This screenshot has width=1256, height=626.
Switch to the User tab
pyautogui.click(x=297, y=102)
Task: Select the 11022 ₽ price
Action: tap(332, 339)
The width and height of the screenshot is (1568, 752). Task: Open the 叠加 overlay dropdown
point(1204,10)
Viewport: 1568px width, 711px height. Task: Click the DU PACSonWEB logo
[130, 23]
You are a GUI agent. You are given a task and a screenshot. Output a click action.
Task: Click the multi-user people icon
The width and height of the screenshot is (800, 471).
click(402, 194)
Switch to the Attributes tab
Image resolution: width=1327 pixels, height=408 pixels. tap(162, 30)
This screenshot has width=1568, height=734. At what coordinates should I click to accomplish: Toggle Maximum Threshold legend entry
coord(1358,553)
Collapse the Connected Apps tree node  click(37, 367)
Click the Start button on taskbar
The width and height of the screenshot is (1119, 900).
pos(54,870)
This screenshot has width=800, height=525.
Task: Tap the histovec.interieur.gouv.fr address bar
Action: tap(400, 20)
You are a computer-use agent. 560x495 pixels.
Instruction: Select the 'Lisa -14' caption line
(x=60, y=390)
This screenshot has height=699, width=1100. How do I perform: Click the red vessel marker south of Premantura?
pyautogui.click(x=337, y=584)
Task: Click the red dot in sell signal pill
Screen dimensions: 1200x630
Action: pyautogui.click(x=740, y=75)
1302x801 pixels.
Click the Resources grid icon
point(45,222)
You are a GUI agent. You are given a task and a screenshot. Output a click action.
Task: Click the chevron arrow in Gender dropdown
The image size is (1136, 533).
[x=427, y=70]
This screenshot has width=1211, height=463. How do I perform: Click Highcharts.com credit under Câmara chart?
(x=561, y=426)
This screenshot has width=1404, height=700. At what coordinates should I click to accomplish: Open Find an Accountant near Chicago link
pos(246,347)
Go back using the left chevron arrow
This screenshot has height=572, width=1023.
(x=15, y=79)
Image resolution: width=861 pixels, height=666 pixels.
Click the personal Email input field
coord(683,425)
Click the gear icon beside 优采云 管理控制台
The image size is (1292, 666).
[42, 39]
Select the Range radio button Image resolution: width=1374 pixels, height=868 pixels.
++++++++++++++++++++
▸ ACTION ITEM: Each line above must be reproduced exactly.

▸ WRITTEN RESPONSE:
This screenshot has width=1256, height=626.
Switch to the User tab
pyautogui.click(x=297, y=102)
Task: Select the 11022 ₽ price
Action: tap(332, 339)
The width and height of the screenshot is (1568, 752). Task: Open the 叠加 overlay dropdown
point(1204,10)
Viewport: 1568px width, 711px height. Task: Click the DU PACSonWEB logo
[130, 23]
You are a GUI agent. You are given a task and a screenshot. Output a click action.
Task: Click the multi-user people icon
The width and height of the screenshot is (800, 471).
click(402, 194)
Switch to the Attributes tab
Image resolution: width=1327 pixels, height=408 pixels. tap(162, 30)
This screenshot has width=1568, height=734. At what coordinates should I click to accomplish: Toggle Maximum Threshold legend entry
coord(1358,553)
Collapse the Connected Apps tree node  click(37, 367)
Click the Start button on taskbar
The width and height of the screenshot is (1119, 900).
pos(54,870)
This screenshot has width=800, height=525.
Task: Tap the histovec.interieur.gouv.fr address bar
Action: tap(400, 20)
You are a computer-use agent. 560x495 pixels.
Instruction: Select the 'Lisa -14' caption line
(x=60, y=390)
This screenshot has height=699, width=1100. How do I perform: Click the red vessel marker south of Premantura?
pyautogui.click(x=337, y=584)
Task: Click the red dot in sell signal pill
Screen dimensions: 1200x630
Action: pyautogui.click(x=740, y=75)
1302x801 pixels.
Click the Resources grid icon
point(45,222)
You are a GUI agent. You are given a task and a screenshot. Output a click action.
Task: Click the chevron arrow in Gender dropdown
The image size is (1136, 533).
[x=427, y=70]
This screenshot has width=1211, height=463. How do I perform: Click Highcharts.com credit under Câmara chart?
(x=561, y=426)
This screenshot has width=1404, height=700. At what coordinates should I click to accomplish: Open Find an Accountant near Chicago link
pos(246,347)
Go back using the left chevron arrow
This screenshot has height=572, width=1023.
(x=15, y=79)
Image resolution: width=861 pixels, height=666 pixels.
Click the personal Email input field
coord(683,425)
Click the gear icon beside 优采云 管理控制台
The image size is (1292, 666).
[42, 39]
Select the Range radio button Image resolution: width=1374 pixels, height=868 pixels.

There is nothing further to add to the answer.